# Try it
In the records below, some lines hold the word "above". Copy each of those lines.

= = = =

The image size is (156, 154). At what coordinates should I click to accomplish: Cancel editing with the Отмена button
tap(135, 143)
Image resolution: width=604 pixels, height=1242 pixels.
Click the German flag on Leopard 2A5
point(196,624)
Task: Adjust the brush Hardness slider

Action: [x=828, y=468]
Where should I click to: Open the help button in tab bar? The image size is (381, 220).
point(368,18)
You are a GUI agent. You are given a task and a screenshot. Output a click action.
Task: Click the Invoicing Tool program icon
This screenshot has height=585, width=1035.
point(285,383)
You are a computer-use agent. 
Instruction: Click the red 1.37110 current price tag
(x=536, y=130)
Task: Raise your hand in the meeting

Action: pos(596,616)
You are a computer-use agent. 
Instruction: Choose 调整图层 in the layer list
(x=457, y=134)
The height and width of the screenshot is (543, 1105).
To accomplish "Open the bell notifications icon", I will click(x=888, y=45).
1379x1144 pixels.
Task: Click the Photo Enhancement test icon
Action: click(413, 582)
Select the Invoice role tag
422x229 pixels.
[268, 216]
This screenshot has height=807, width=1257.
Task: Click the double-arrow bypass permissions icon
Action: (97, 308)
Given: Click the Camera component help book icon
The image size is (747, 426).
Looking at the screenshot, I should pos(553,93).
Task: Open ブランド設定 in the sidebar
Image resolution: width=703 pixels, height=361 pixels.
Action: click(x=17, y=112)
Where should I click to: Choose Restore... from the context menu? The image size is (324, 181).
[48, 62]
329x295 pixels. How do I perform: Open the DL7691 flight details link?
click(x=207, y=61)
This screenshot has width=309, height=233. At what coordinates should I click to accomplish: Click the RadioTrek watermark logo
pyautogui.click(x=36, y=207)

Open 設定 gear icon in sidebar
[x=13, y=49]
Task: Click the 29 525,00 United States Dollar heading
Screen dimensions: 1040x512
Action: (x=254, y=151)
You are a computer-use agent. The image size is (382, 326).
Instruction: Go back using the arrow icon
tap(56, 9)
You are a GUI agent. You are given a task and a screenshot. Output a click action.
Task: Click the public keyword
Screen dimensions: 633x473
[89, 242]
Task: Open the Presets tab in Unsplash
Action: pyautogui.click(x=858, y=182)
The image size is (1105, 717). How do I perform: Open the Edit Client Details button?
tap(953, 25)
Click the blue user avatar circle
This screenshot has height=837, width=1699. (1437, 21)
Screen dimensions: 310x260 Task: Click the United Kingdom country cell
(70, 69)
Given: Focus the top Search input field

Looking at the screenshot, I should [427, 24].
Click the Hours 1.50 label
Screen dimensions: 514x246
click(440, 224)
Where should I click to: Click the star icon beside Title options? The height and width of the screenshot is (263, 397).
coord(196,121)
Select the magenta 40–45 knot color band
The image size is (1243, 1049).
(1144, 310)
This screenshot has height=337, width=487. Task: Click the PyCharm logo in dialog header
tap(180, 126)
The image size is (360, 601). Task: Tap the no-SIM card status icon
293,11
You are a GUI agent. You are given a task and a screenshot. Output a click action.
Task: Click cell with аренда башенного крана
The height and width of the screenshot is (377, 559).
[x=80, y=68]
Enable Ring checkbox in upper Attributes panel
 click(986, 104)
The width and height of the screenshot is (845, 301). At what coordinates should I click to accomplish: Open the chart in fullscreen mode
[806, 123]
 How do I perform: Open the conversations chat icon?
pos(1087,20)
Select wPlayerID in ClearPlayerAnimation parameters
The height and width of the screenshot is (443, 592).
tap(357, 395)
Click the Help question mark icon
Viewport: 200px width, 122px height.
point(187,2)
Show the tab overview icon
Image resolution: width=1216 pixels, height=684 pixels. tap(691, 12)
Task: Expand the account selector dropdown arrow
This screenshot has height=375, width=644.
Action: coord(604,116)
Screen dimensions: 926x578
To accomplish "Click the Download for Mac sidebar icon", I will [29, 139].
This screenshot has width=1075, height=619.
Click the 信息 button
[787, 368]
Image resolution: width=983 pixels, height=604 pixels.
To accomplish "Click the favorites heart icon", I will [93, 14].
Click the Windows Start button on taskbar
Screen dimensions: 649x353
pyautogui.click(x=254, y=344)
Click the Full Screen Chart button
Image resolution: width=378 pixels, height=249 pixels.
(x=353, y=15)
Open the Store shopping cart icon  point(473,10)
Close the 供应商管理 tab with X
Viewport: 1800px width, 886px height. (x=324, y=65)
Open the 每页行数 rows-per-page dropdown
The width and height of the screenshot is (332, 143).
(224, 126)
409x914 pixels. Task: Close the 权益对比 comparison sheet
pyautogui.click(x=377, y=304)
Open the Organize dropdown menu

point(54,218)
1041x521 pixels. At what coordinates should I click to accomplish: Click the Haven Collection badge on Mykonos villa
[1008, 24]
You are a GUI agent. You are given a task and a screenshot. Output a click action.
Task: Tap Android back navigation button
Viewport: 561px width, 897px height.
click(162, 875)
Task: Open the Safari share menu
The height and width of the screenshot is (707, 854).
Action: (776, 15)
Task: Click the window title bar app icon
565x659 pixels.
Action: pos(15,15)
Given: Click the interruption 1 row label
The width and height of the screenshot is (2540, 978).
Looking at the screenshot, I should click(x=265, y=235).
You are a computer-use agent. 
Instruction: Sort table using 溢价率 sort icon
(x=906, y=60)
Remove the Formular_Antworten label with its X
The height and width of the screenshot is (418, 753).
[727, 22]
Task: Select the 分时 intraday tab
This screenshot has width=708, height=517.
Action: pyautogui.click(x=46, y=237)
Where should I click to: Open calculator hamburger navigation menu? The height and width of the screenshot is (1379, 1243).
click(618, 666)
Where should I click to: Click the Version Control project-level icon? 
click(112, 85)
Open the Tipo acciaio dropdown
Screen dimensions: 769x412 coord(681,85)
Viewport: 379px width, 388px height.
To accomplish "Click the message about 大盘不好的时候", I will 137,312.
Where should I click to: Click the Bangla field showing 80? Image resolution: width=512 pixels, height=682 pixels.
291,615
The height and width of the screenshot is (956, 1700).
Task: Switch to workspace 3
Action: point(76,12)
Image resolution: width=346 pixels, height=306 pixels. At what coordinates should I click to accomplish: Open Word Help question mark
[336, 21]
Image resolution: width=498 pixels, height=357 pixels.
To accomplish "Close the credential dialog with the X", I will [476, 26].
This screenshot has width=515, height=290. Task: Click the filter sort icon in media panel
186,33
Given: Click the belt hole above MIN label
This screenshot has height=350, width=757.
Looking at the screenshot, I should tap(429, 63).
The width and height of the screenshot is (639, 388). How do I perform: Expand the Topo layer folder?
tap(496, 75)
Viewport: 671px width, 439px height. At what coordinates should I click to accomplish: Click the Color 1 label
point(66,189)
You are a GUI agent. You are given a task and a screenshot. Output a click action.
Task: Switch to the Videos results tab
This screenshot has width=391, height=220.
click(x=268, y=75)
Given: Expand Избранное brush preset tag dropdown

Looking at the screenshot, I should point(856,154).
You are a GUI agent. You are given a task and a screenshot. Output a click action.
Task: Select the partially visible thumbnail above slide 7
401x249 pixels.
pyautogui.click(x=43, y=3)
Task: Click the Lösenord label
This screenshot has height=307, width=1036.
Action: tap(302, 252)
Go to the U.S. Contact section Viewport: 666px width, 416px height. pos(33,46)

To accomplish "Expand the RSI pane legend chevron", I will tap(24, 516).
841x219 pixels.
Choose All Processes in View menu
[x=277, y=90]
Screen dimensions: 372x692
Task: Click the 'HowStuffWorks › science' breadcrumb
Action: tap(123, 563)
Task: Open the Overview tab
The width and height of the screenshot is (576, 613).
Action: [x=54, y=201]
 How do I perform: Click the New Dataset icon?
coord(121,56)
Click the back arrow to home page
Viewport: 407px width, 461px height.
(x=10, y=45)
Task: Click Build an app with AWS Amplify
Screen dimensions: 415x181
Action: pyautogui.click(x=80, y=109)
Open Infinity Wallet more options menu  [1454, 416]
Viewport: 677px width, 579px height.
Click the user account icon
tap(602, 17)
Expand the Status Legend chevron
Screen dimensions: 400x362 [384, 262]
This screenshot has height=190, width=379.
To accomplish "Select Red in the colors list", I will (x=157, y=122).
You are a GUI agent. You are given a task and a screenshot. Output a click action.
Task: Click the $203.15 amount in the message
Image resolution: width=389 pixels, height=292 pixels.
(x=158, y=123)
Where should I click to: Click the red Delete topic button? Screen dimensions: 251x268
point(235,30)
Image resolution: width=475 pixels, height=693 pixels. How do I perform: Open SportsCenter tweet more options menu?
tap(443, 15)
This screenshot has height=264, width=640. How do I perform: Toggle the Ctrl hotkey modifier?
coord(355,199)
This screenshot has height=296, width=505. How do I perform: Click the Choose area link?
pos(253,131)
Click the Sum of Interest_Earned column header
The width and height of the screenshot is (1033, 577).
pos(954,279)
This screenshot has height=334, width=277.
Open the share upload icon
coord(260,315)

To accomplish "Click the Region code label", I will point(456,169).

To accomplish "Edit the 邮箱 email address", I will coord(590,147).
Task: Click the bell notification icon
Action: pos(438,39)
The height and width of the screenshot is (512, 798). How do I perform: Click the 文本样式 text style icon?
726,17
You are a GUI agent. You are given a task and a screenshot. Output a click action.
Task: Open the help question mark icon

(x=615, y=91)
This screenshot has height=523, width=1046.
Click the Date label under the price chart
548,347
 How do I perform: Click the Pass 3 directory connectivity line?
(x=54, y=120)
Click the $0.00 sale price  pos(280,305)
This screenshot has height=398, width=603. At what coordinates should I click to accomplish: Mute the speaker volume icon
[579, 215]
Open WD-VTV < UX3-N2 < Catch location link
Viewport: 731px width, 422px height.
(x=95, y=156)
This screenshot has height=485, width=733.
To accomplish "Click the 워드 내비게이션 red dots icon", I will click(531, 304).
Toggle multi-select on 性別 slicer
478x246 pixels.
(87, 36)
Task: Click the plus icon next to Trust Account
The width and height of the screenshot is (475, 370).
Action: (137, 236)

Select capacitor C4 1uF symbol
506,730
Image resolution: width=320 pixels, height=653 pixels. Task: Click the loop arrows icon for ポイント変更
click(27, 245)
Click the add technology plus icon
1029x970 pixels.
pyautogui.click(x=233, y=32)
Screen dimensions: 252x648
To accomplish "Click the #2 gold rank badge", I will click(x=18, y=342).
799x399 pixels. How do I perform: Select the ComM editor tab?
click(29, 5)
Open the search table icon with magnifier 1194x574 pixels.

= = = =

# Solution
Given: Click the belt hole above MIN label
Task: Select the partially visible thumbnail above slide 7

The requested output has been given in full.